Apple has removed the Walkie-Talkie app from the first developer beta of watchOS 27. The dedicated push-to-talk tool no longer appears in the app list. Its Control Center tile has disappeared too. Developers and early testers confirmed the absence within hours of the beta drop on June 10.
End of an eight-year run.
The feature launched with watchOS 5 in 2018. It let users send instant voice messages to contacts over Wi-Fi or cellular. Distance never mattered. The system relied on FaceTime Audio infrastructure. Press the big yellow button. Speak. Release. The recipient heard it live. Or later if they missed the alert.
But Apple never gave it much love after the debut. No major redesigns arrived across eight software generations. The interface stayed largely untouched. Some users relied on it for family check-ins or quick coordination on job sites. Others treated it as a novelty that gathered digital dust.
MacRumors first spotted the change. The app is gone from the system. No reinstall option exists. Apple has offered no official comment. The company could restore it in later betas. Yet the pattern suggests a quiet retirement. The experience lived only on the watch. Messages never saved the audio clips. Unlike iMessage voice notes, they vanished once played.
Early in its life the feature hit a serious snag. A security flaw let someone listen through another user’s microphone without consent. Apple pulled the service temporarily. The fix came in watchOS 5.3. Trust recovered slowly. Enthusiasm never fully returned.
Now watchOS 27 shifts focus elsewhere. A new Siri AI arrives with a dedicated app on the wrist. It syncs conversation history and context across iPhone, iPad, Mac and Watch. The update brings smarter workout insights, a dynamic app grid that surfaces Siri-suggested icons, and expanded parental controls. Apple highlighted these gains during WWDC 2026. The loss of Walkie-Talkie drew less attention.
9to5Mac detailed the incoming Siri enhancements days earlier. The chatbot gains personal context understanding and in-app actions. Users can ask open-ended questions about training plans or daily schedules. The assistant feels more conversational. More tied to the wearer’s routines.
But the removal raises questions about Apple’s priorities for on-wrist communication. Walkie-Talkie filled a specific gap. Quick. One-way when needed. No need to open Messages or place a call. Families with kids who have cellular Watches used it often. Construction teams and outdoor groups did too. Its departure leaves a hole that third-party apps like Zello might attempt to fill. Yet none match the native integration or battery efficiency Apple once provided.
Compatibility adds another layer. watchOS 27 drops support for older models including Series 6 through 8 and the first-generation Ultra. Owners of those devices keep Walkie-Talkie if they stay on watchOS 26. Newer hardware moves forward without the tool. The decision aligns with Apple’s pattern of sunsetting features that see limited engineering investment.
Reaction on X came fast. Some users expressed disappointment. Others noted persistent connectivity bugs that plagued the app over the years. One poster called it “great when it worked.” Another hoped for a full rebuild with the Liquid Glass design language now spreading across Apple’s interfaces.
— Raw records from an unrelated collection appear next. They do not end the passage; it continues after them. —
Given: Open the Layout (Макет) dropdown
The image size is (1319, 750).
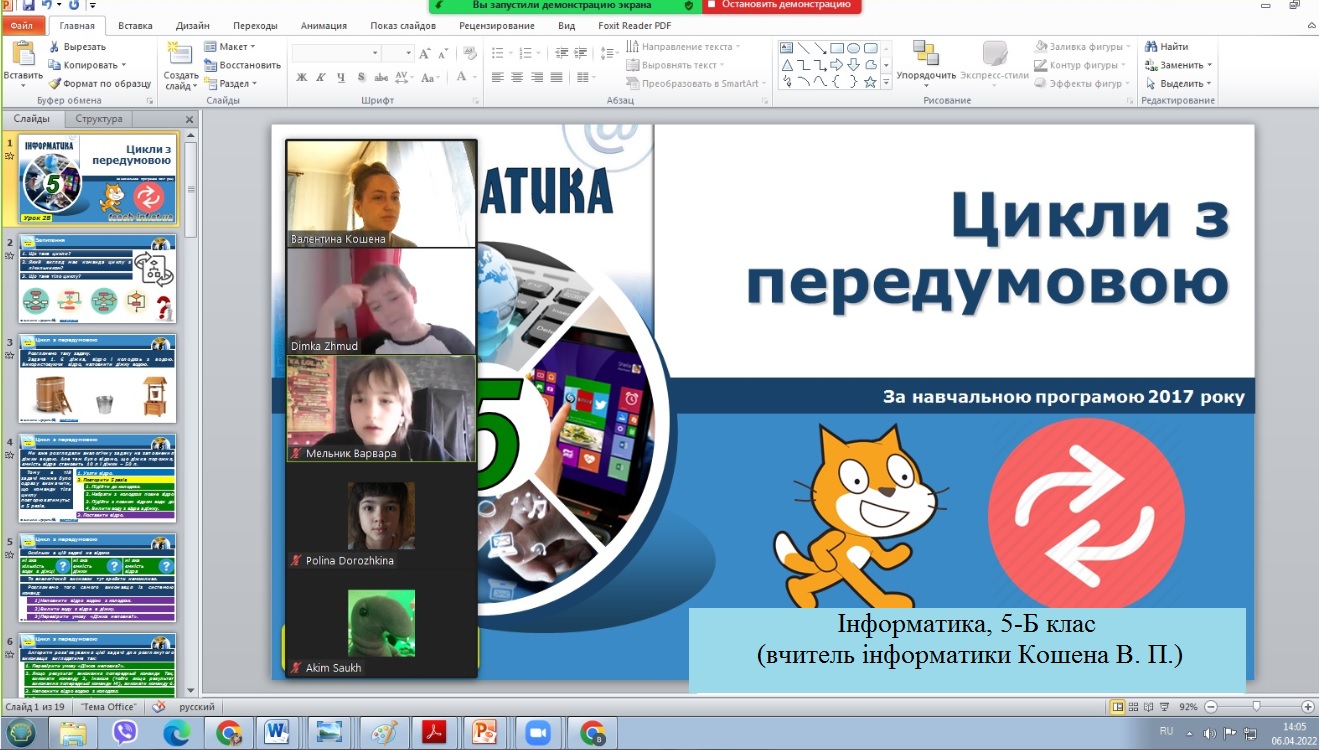Looking at the screenshot, I should click(x=230, y=47).
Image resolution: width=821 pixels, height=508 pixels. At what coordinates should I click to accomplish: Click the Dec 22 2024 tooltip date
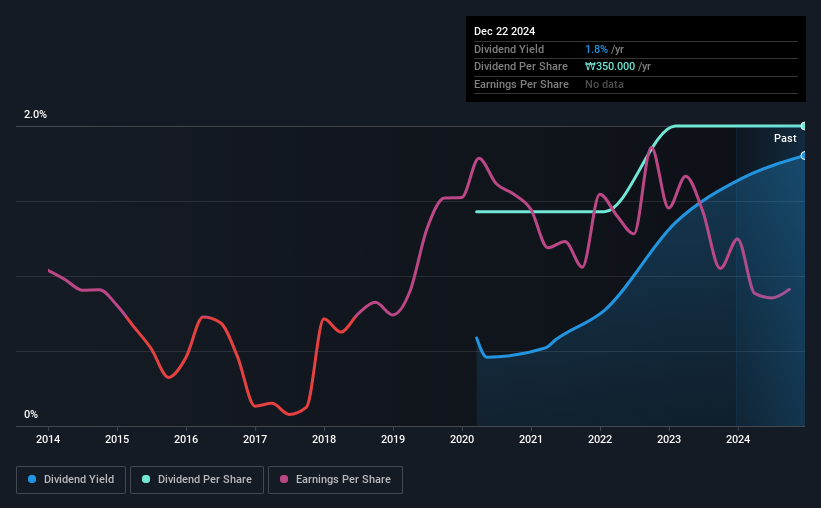pos(504,31)
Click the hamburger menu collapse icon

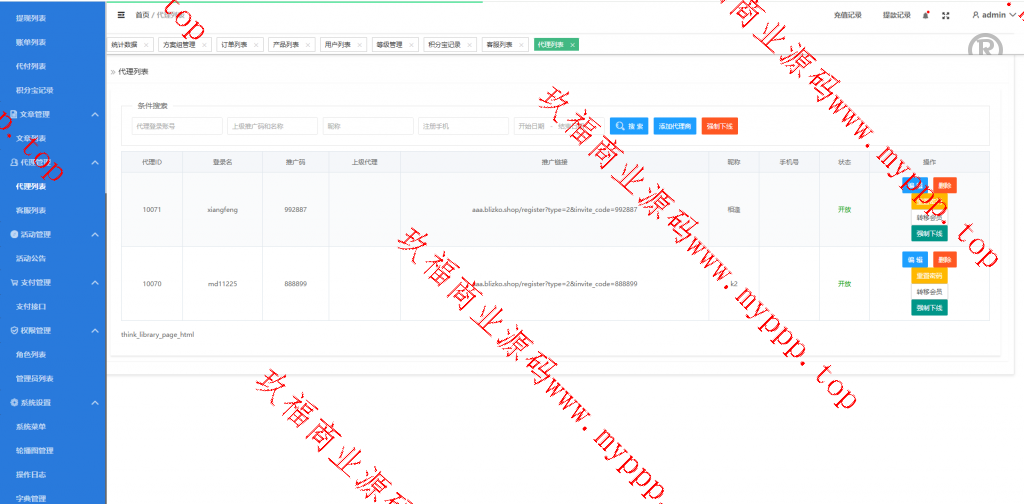tap(121, 15)
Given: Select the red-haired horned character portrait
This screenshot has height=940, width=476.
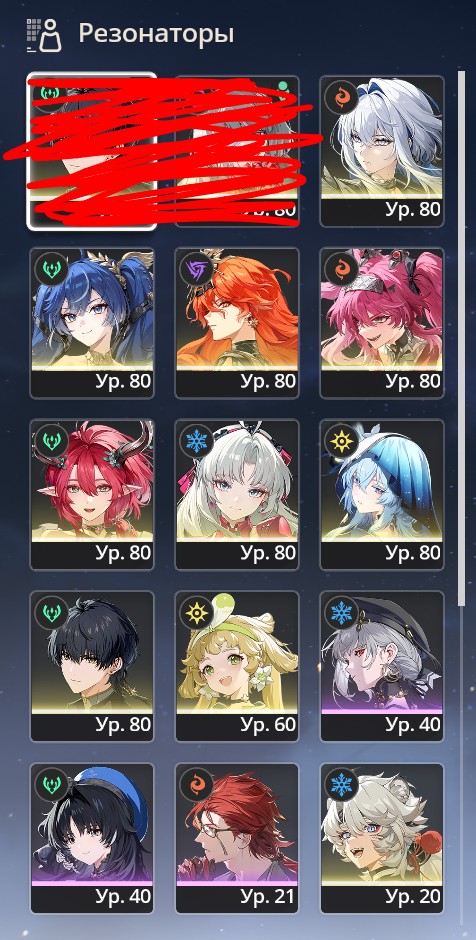Looking at the screenshot, I should tap(92, 495).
No widespread outrage emerged. The feature never achieved mainstream status.
Apple’s silence leaves room for speculation. Perhaps the company wants to fold similar functionality into the new Siri AI or Messages updates. Voice memos already exist. Live audio sharing through other channels has grown. Or maybe low usage numbers simply didn’t justify continued maintenance. The beta cycle has months left. Public beta arrives in July. Final release comes this fall.
WatchOS 27 also tweaks the app grid. Icons now respond to a dynamic layout driven by Siri intelligence. The Smart Stack gains new widget behaviors. These changes feel more foundational than a single voice app. Still, the quiet exit of Walkie-Talkie stands out. It was one of the few Apple Watch experiences that felt truly distinct from the iPhone.
Developers testing the beta report no hidden toggles or buried settings. The code appears stripped out. If Apple brings it back, expect an announcement or at least release notes. If not, the dedicated communication shortcut becomes another footnote in wearable history. Users will adapt. Some will miss the big yellow button. Most will turn to calls, texts or the improving Siri.
The move fits a broader trend. Apple prunes features that fail to gain traction or require disproportionate upkeep. It doubles down on intelligence and health capabilities instead. Whether that trade-off satisfies the subset of loyal Walkie-Talkie users remains to be seen. For now they have until the public release to speak their minds in feedback channels.
And the clock keeps ticking. Fall will bring the definitive answer.